Eric Clapton once wrote that Robert Johnson's best songs have "never been covered by anyone else, at least not very successfully — because how are you going to do them?" Now the rock guitarist has recorded Me and Mr. Johnson, a CD of the legendary bluesman's works that Clapton calls a labor of love.
Clapton is among several artists and bands who have been influenced by the Mississippi-born musician who died in 1938 at age 27.
Clapton remembers first hearing Johnson's music as a teenager. "I was definitely overwhelmed, but I was also a bit repelled by the intensity of it," he tells NPR's Bob Edwards. "I kind of got hooked on it because it was so much more powerful than anything else I had heard or was listening to. Amongst all of his peers I felt he was the one that was talking from his soul without really compromising for anybody."

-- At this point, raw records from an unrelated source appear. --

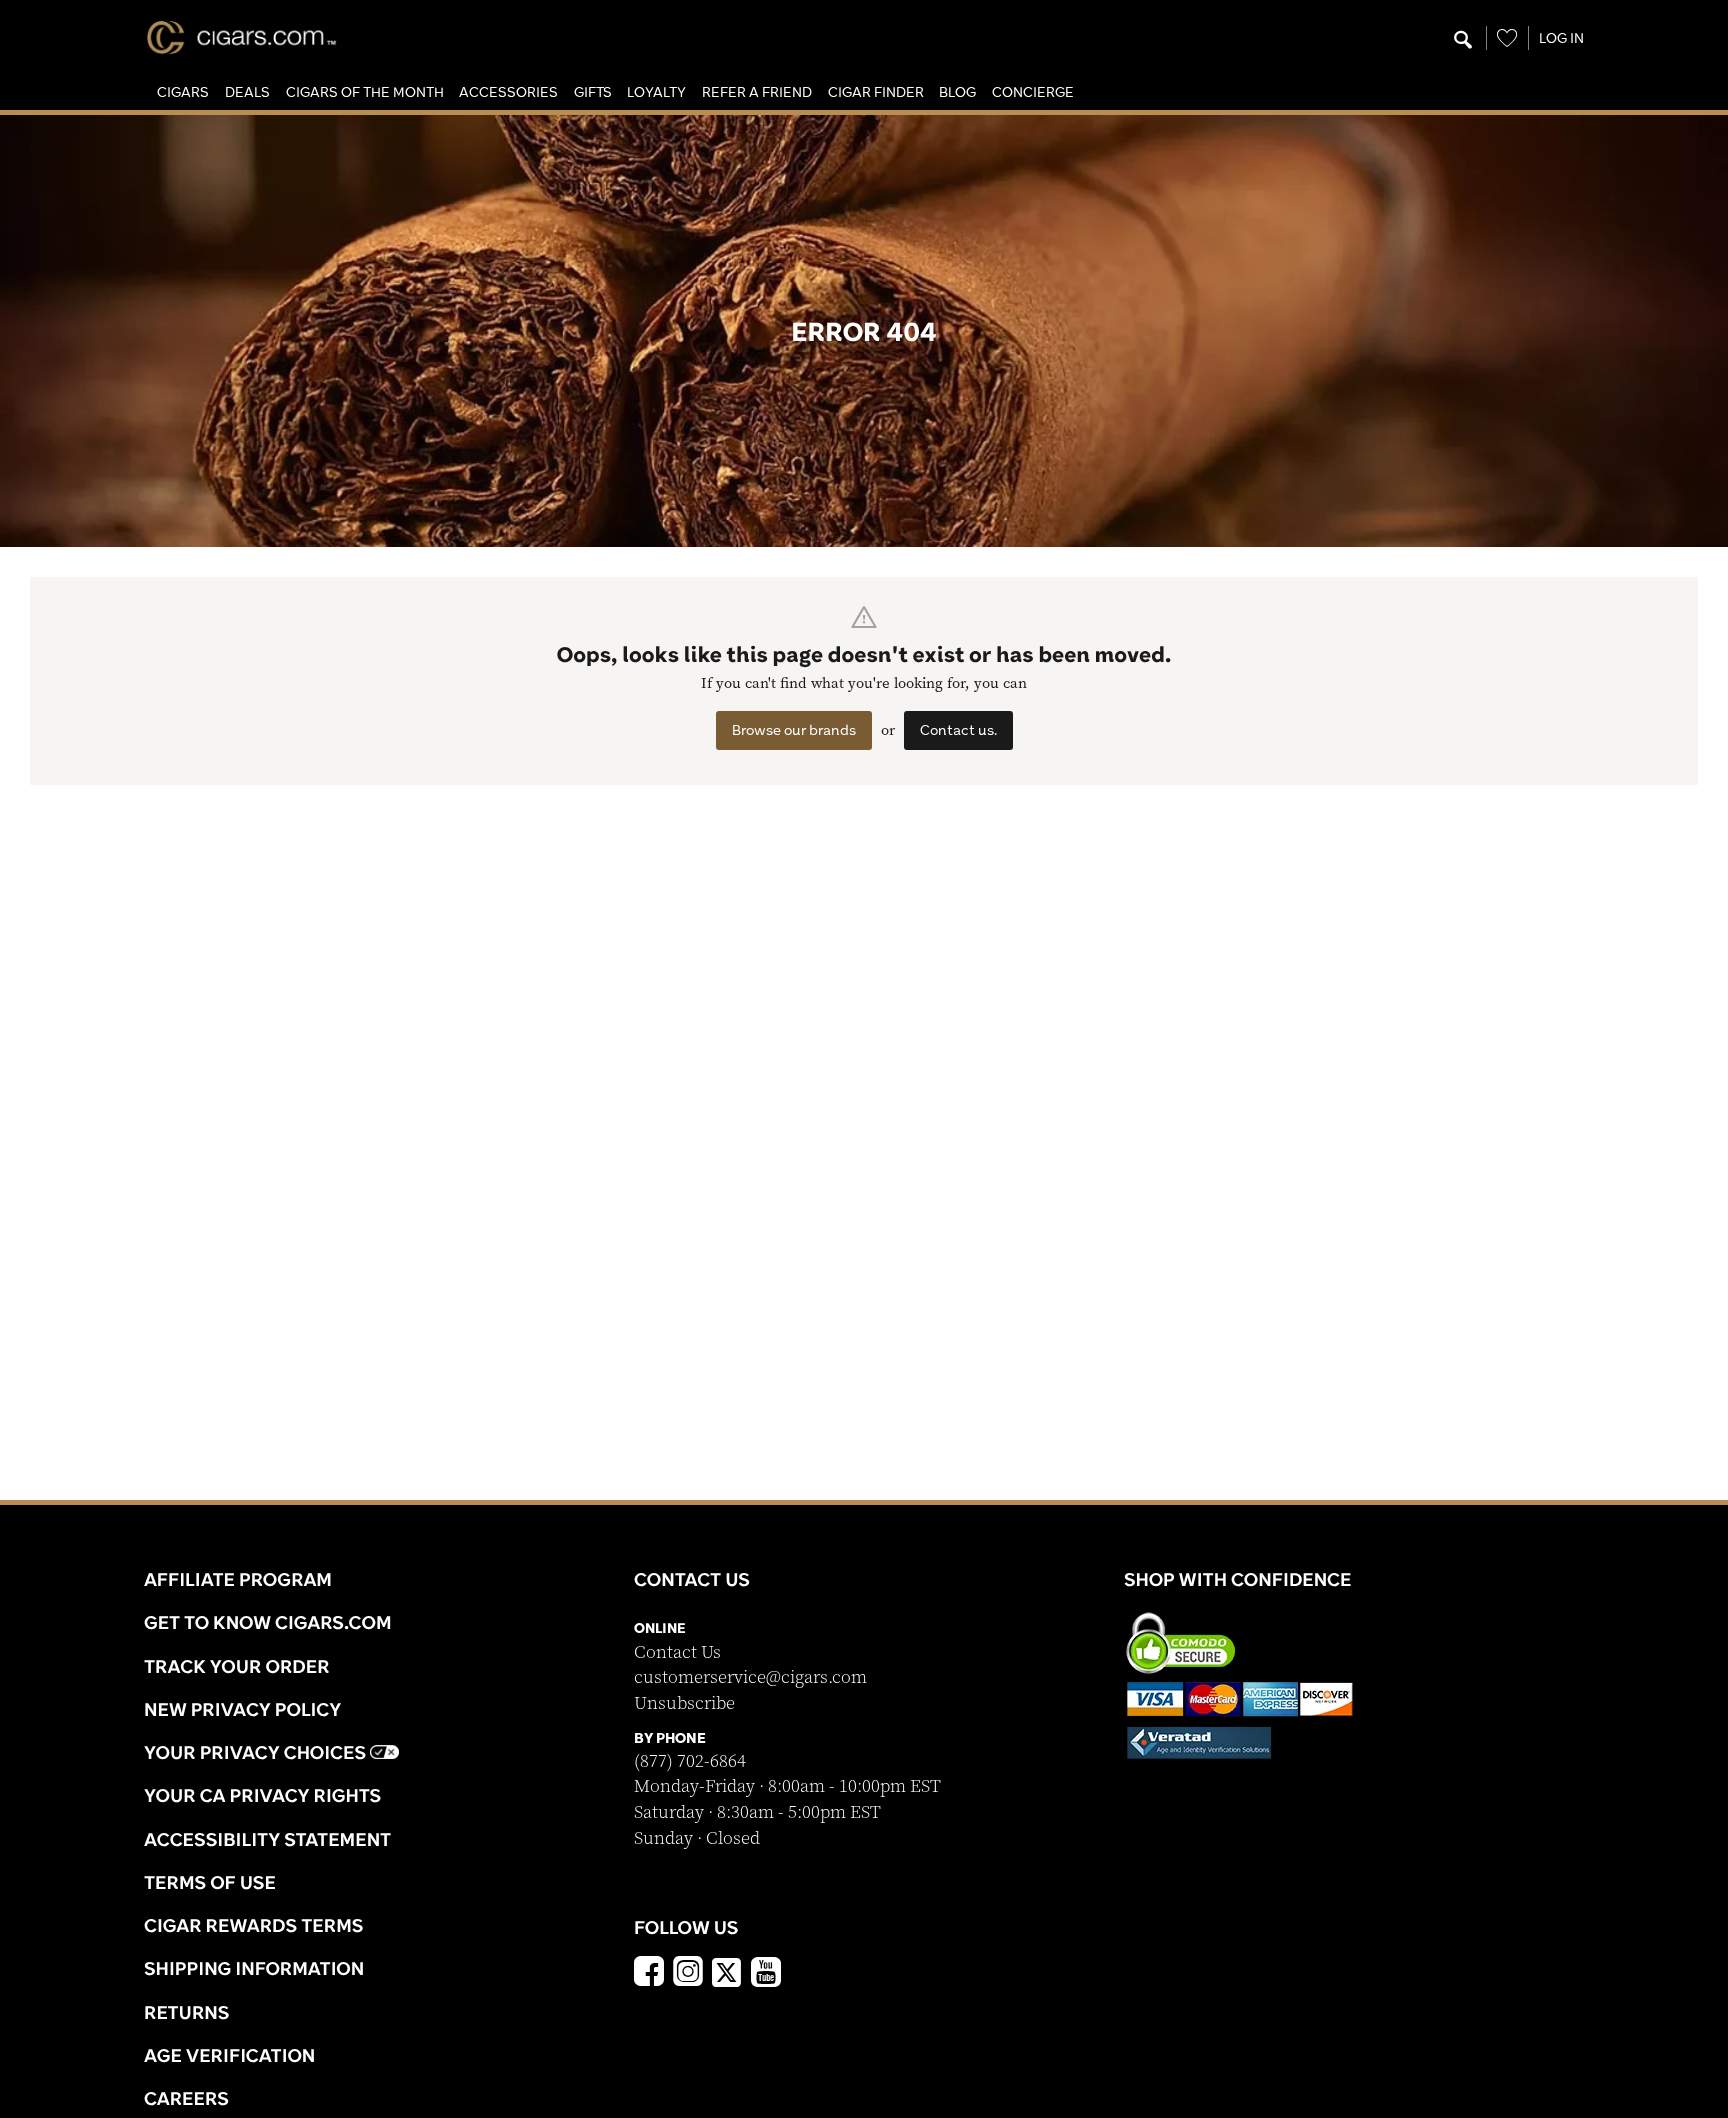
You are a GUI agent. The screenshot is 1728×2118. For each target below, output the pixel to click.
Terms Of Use (210, 1882)
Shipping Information (254, 1968)
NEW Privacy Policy (242, 1709)
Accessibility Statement (267, 1839)
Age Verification (229, 2055)
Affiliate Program (238, 1579)
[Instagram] (688, 1974)
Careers (186, 2098)
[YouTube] (766, 1974)
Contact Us (677, 1652)
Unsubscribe (684, 1703)
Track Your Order (237, 1666)
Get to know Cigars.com (268, 1622)
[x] (727, 1971)
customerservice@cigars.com (750, 1677)
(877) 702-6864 (690, 1761)
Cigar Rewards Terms (253, 1925)
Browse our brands (794, 730)
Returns (187, 2012)
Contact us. (958, 730)
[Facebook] (649, 1974)
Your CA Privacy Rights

Clapton has been playing Robert Johnson for nearly 40 years and has recorded a few of Johnson's songs previously. Me and Mr. Johnson includes Clapton's version of nearly half the 29 songs recorded by Johnson in 1936 and 1937 in San Antonio and Dallas, Texas, including "Traveling Riverside Blues," "Milkcow's Calf Blues" and "Come on in My Kitchen."
"In one way or another, he's been in my life since I was a kid," Clapton says. He says the project "has been in the back of my head to do for so long. It was about time that I took my hat off to him."